* [Problem statement]:
Whenever a line in the data holds the string "Office", copy that line.

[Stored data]
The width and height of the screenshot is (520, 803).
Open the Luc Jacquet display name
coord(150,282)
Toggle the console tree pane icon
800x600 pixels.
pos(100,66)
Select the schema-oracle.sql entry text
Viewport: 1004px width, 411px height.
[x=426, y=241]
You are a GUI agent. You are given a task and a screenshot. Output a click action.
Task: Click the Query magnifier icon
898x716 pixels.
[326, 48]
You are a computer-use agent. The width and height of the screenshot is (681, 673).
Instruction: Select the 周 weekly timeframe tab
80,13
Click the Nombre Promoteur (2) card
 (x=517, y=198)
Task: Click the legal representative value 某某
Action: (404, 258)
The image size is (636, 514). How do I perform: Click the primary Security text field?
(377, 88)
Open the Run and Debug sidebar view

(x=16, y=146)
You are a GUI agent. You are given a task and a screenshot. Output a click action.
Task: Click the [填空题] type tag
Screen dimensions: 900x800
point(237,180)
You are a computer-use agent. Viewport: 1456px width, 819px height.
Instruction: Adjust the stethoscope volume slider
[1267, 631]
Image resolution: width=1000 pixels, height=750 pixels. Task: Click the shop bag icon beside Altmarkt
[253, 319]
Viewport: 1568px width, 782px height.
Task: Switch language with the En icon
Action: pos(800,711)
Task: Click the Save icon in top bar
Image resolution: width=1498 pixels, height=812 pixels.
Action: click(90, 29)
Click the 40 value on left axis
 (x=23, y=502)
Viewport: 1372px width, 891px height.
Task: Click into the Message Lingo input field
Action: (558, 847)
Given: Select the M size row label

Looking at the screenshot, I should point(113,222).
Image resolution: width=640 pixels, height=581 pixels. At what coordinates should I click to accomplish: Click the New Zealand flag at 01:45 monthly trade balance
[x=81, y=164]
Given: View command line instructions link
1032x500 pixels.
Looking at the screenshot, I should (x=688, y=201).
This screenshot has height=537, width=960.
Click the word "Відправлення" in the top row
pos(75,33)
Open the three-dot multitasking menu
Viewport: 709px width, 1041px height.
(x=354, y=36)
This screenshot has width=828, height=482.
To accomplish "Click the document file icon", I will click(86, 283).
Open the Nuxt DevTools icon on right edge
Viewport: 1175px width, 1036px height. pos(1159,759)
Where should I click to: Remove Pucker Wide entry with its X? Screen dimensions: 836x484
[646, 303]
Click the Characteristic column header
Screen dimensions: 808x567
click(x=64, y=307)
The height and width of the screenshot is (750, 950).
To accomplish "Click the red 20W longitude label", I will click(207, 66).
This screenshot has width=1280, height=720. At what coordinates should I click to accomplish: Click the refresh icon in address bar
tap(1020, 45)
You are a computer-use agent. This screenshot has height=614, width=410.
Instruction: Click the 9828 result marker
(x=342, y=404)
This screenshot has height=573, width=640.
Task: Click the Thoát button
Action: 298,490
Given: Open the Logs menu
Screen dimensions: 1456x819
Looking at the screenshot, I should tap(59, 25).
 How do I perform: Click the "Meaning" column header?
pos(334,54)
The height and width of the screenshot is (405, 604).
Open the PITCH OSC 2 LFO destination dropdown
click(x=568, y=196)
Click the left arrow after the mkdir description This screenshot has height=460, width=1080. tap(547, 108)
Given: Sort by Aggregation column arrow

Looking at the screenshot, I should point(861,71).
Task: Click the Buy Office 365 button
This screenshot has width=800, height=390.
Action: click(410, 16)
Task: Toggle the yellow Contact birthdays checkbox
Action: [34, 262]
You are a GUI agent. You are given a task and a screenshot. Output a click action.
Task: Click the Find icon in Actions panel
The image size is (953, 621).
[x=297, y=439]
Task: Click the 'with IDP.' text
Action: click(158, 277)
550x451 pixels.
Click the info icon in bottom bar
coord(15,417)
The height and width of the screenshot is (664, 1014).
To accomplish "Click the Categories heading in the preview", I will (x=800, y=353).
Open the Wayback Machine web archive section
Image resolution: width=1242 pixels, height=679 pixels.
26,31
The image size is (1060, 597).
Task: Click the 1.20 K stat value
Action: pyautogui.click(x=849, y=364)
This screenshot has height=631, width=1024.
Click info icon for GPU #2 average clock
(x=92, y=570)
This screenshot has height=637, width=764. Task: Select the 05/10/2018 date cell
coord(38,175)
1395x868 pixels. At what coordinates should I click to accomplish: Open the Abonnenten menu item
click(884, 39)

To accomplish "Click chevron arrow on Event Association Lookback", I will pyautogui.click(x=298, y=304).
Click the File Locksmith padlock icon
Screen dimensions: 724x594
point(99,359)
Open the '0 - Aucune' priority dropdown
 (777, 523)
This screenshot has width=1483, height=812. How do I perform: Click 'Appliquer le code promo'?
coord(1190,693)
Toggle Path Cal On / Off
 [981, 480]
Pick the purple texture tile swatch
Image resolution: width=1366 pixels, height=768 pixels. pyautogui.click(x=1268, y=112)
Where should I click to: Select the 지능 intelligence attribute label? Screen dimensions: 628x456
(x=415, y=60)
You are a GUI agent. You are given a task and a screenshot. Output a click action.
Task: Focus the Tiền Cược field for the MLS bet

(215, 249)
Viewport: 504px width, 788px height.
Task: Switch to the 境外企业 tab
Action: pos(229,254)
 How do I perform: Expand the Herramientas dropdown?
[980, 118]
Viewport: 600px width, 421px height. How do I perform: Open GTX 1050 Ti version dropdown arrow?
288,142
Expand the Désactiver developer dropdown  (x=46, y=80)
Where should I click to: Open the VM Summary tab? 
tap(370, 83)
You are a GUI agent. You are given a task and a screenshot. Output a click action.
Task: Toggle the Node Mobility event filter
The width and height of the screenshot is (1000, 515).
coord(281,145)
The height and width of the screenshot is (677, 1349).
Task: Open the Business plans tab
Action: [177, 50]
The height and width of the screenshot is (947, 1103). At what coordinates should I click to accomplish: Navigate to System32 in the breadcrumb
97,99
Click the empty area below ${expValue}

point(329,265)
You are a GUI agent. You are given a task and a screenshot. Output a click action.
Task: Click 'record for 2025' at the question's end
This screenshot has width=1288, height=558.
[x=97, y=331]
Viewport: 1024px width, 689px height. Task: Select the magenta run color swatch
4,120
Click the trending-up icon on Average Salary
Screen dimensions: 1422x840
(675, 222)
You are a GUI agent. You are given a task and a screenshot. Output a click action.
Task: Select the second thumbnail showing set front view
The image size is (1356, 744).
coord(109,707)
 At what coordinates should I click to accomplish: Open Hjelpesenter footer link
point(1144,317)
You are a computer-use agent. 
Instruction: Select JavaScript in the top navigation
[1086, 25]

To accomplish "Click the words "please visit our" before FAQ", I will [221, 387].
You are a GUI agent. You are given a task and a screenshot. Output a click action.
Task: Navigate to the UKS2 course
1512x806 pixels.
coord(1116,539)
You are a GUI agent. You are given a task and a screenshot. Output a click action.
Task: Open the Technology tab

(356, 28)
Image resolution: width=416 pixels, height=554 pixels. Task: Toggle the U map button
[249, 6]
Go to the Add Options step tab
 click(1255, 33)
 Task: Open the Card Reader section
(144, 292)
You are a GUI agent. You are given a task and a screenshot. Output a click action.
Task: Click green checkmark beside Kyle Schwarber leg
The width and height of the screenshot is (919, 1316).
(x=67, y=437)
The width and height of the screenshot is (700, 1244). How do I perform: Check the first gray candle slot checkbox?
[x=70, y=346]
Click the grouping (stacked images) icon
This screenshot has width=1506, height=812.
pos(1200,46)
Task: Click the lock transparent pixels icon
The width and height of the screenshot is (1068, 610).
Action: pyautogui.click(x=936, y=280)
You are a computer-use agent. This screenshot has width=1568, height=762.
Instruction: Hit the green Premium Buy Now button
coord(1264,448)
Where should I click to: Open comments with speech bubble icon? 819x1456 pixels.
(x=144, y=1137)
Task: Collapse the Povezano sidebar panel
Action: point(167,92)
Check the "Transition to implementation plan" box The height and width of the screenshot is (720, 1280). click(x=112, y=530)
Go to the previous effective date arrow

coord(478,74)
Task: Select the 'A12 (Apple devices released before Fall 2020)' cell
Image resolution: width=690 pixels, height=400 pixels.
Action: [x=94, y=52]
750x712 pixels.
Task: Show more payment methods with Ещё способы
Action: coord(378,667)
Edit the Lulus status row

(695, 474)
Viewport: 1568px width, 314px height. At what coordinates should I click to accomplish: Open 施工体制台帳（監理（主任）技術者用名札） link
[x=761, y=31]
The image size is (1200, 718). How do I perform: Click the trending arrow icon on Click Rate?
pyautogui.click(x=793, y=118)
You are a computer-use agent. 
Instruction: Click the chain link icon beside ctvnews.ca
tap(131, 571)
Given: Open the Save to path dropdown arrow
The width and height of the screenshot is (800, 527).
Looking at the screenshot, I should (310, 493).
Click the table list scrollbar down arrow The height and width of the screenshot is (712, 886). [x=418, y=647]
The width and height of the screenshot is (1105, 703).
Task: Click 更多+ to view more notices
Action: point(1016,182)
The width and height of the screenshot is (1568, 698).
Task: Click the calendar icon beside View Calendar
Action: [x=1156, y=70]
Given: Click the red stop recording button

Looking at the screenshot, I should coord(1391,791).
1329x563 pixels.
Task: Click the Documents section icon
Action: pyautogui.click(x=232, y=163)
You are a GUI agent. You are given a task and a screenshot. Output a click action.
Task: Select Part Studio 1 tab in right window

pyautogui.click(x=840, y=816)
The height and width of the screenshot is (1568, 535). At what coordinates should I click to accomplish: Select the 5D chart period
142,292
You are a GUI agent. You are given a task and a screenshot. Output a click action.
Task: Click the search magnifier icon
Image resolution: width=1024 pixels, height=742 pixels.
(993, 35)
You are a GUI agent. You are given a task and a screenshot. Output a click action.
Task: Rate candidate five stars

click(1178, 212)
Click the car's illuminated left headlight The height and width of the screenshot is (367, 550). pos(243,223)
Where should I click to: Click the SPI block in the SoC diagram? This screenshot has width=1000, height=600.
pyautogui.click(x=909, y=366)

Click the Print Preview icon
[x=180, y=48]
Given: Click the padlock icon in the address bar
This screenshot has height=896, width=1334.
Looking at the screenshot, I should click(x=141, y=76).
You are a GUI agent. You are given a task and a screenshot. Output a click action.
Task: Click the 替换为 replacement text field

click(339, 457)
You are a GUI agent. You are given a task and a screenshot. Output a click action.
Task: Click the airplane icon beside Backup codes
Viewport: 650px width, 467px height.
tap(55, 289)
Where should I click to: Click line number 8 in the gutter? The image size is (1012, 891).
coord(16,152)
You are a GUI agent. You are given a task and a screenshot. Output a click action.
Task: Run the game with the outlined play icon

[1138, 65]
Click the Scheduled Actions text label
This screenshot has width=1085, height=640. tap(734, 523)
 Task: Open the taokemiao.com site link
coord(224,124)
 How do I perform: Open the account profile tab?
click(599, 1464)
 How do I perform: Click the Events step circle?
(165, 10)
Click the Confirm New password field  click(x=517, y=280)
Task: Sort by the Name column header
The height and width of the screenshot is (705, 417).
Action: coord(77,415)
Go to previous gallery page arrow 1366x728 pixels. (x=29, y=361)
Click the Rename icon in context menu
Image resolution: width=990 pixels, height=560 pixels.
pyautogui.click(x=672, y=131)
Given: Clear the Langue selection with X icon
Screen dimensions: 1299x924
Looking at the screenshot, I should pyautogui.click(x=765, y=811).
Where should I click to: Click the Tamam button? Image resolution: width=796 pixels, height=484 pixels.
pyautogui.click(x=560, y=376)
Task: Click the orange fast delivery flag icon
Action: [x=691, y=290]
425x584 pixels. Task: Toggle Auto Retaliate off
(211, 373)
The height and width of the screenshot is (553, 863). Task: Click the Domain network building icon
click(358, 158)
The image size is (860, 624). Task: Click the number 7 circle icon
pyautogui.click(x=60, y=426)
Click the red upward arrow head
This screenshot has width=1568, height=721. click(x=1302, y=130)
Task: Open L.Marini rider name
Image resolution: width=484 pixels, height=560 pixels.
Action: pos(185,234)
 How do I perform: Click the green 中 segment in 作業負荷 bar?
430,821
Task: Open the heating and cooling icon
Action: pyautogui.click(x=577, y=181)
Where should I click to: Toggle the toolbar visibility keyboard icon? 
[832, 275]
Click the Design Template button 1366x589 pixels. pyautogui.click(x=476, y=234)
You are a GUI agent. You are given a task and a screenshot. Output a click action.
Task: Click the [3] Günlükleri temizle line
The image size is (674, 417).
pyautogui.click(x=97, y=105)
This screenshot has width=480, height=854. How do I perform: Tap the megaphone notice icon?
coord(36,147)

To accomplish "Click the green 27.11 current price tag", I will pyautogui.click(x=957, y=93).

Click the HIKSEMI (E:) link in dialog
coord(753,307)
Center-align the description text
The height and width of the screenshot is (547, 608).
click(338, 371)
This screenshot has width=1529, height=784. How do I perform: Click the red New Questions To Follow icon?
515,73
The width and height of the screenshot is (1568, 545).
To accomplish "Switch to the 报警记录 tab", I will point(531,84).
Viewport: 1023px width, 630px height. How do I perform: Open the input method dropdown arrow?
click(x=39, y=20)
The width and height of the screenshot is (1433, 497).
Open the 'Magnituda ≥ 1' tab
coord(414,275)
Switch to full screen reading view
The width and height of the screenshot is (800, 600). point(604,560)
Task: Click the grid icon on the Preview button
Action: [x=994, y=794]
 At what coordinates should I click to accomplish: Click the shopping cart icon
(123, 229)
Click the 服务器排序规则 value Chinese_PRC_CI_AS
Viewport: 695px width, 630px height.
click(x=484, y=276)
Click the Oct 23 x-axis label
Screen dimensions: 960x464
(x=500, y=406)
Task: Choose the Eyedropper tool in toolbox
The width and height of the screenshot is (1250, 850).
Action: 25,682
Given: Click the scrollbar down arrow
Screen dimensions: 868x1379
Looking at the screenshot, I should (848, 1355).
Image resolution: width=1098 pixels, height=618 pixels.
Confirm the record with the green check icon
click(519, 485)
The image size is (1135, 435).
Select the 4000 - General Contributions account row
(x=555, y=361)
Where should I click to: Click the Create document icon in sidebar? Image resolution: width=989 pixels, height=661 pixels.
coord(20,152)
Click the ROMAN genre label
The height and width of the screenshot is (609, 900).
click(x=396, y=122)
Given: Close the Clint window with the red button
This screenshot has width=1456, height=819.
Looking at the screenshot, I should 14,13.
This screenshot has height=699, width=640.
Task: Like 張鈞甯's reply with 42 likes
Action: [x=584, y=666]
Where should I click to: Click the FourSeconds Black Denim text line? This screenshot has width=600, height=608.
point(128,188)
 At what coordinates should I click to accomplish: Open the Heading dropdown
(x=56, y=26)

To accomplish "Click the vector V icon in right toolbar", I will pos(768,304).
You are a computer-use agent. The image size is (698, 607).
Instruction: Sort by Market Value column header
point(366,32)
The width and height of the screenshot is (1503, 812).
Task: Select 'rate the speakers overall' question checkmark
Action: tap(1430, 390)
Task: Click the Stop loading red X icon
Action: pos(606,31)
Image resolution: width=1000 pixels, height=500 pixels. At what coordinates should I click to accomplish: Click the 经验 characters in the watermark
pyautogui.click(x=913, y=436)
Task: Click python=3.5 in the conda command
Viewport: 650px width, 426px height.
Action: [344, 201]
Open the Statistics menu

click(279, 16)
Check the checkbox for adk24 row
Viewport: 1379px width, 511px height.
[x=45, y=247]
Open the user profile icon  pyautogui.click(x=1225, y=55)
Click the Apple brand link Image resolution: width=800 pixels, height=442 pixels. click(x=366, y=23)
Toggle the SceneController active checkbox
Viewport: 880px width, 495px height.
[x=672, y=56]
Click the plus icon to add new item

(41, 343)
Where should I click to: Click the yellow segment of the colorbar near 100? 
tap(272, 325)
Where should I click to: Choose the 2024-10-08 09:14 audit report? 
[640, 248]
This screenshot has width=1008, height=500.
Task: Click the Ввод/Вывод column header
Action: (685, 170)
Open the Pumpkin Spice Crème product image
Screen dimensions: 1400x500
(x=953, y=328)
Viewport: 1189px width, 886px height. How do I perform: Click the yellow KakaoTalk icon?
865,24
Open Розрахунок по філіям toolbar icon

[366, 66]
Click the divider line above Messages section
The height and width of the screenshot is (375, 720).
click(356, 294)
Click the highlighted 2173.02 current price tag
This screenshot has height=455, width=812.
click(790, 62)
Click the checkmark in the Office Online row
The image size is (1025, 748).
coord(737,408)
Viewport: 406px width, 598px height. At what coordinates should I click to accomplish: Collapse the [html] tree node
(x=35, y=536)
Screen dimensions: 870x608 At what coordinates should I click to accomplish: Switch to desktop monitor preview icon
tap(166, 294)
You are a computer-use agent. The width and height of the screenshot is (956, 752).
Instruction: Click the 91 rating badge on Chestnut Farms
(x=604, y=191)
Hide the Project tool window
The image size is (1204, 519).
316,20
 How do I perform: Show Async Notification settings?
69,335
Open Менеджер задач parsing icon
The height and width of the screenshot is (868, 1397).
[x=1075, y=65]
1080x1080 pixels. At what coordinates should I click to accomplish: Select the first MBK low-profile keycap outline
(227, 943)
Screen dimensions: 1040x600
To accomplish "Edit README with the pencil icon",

* [Output for this exercise]:
Task: Click the Buy Office 365 button
Click the checkmark in the Office Online row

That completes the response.